Pour El Español, « il ne fait aucun doute que l’exécutif utilise ce procès pénal comme un élément de troc et de marchandage politique avec les séparatistes […] bien que pour les séparatistes insatiables, leurs cadeaux ne suffisent jamais. »

Pour le journal de droite ABC, « la réaction du séparatisme catalan à la suite des inculpations […] prouve au Premier ministre que la tactique d’apaisement est stérile vis-à-vis des auteurs de coups d’État séparatistes incontrôlables. »

Comme on pouvait s’y attendre, le parti de pseudo-gauche, Podemos, a déposé une plainte polie relative à la continuation des poursuites contre les dirigeants séparatistes par le PSOE, tout en précisant que leur collusion avec Sanchez ne sera pas affectée.

Le secrétaire général de Podemos Pablo Iglesias a déclaré que « ceux d’entre nous qui défendons le dialogue devons continuer à œuvrer pour une solution politique et mettre un terme à la judiciarisation du conflit. C’est difficile, mais c’est possible et nous devons continuer sur cette voie ». Il a soigneusement omis de mentionner les accusations de sédition du procureur du gouvernement du PSOE.

Le lendemain, Iglesias a précisé que sa principale préoccupation était le sort du gouvernement PSOE. Il a présenté ses remarques comme une défense du budget du gouvernement, qui comprend une poignée de réformes sociales, dans le cadre d’une austérité continue, tellement minimes qu’elles ont même été approuvées par l’Union européenne. Il a attaqué les sécessionnistes pour avoir annoncé qu’ils ne soutiendraient pas le budget, demandant : « Pourquoi les travailleurs doivent-ils payer pour l’autoritarisme du PP et le manque de courage du PSOE ? »

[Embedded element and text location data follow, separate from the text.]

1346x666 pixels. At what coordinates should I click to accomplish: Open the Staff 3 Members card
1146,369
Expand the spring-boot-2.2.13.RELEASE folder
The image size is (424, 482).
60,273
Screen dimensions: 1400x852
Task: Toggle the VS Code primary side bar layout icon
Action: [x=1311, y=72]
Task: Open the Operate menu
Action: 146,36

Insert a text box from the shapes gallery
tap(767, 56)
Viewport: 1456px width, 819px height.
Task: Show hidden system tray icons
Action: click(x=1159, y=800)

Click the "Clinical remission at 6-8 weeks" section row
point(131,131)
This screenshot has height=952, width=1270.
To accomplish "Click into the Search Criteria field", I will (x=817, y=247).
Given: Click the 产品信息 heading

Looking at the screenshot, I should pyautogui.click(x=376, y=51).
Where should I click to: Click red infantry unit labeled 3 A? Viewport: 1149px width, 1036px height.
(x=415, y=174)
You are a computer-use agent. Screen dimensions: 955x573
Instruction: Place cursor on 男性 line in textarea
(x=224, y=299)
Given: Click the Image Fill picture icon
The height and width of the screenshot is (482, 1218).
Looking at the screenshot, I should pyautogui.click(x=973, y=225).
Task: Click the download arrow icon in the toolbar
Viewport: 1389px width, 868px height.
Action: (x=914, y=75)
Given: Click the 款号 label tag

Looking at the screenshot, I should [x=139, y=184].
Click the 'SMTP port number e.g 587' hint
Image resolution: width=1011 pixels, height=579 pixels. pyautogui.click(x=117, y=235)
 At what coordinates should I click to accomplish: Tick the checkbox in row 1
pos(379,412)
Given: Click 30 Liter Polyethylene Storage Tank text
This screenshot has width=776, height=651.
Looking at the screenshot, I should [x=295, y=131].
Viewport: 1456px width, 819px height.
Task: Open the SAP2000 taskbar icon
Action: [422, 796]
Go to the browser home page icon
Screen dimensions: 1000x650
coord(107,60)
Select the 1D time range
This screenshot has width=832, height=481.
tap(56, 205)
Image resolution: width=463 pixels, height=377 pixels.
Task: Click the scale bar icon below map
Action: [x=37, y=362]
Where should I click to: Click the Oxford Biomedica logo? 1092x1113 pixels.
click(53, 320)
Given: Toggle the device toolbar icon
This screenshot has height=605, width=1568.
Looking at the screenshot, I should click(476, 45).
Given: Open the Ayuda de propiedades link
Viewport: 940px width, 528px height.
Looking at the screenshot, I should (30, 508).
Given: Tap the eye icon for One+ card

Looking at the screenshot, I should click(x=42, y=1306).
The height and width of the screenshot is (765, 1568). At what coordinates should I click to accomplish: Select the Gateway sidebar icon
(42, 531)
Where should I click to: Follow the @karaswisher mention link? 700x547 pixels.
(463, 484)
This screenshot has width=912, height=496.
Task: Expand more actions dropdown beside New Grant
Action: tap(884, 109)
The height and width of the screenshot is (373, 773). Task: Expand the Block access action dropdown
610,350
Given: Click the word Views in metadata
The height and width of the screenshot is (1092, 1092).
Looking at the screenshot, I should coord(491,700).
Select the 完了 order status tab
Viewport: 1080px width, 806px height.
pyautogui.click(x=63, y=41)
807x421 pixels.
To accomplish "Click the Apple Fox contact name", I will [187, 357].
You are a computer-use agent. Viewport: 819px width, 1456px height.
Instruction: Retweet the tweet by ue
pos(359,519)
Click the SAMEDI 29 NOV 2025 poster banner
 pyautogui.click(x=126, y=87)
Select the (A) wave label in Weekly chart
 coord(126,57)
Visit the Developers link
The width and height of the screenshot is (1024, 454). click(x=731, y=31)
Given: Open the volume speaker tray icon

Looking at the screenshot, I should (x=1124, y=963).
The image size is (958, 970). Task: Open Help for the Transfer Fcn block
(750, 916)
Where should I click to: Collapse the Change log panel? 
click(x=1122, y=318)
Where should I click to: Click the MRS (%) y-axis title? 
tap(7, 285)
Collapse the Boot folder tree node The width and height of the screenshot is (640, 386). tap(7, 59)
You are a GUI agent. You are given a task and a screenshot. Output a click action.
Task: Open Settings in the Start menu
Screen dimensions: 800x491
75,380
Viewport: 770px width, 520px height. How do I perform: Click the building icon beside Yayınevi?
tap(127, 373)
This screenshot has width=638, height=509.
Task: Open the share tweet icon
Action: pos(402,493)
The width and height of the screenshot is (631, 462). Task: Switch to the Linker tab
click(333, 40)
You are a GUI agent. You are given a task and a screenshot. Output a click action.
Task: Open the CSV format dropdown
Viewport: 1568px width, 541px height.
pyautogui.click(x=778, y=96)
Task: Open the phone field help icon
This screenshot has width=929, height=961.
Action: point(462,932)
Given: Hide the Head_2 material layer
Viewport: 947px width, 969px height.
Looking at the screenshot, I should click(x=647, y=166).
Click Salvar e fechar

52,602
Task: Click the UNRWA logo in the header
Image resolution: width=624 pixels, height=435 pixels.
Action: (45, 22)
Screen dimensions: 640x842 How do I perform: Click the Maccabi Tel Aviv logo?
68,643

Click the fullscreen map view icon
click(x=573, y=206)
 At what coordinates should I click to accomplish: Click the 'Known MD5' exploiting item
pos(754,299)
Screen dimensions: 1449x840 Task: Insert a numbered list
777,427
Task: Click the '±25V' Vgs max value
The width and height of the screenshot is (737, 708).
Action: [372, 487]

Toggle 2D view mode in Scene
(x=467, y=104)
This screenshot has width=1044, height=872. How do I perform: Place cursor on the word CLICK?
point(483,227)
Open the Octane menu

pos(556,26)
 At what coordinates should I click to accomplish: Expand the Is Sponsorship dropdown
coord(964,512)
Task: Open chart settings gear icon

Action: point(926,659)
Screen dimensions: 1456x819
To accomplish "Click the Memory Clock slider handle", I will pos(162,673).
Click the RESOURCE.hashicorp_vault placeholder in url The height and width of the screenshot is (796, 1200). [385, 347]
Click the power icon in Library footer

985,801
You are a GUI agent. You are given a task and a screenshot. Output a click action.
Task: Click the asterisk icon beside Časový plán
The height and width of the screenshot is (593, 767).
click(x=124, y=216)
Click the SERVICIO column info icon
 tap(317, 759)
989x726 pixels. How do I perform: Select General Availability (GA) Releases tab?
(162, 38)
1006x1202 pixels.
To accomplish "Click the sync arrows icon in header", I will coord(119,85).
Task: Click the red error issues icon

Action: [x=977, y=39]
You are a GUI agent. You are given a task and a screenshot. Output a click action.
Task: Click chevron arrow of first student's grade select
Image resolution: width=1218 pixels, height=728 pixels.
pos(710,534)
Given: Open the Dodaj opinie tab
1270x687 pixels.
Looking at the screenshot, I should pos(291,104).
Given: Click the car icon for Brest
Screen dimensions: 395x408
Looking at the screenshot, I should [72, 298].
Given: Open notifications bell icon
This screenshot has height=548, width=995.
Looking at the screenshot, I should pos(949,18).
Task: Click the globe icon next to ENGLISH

Cette posture de préoccupation pour les travailleurs est une fraude. Lors d’un événement organisé par Reuters le 27 septembre, Sanchez a clairement indiqué qu’il était prêt à renoncer à son projet d’augmentation minimale des dépenses et à respecter les objectifs de déficit fixés précédemment par le Parti populaire, si cela permet d’éviter des élections législatives anticipées. « Si nous sommes obligés de présenter un projet avec les engagements antérieurs, nous le ferons », a-t-il déclaré.

Iglesias déclare sa loyauté envers le PSOE pour la promotion d’une place pour Podemos dans un gouvernement de coalition après une élection anticipée de plus en plus probable. Au cours de ce processus, il indique clairement que son parti est prêt à contribuer à la mise en œuvre de la répression et de l’austérité de l’État.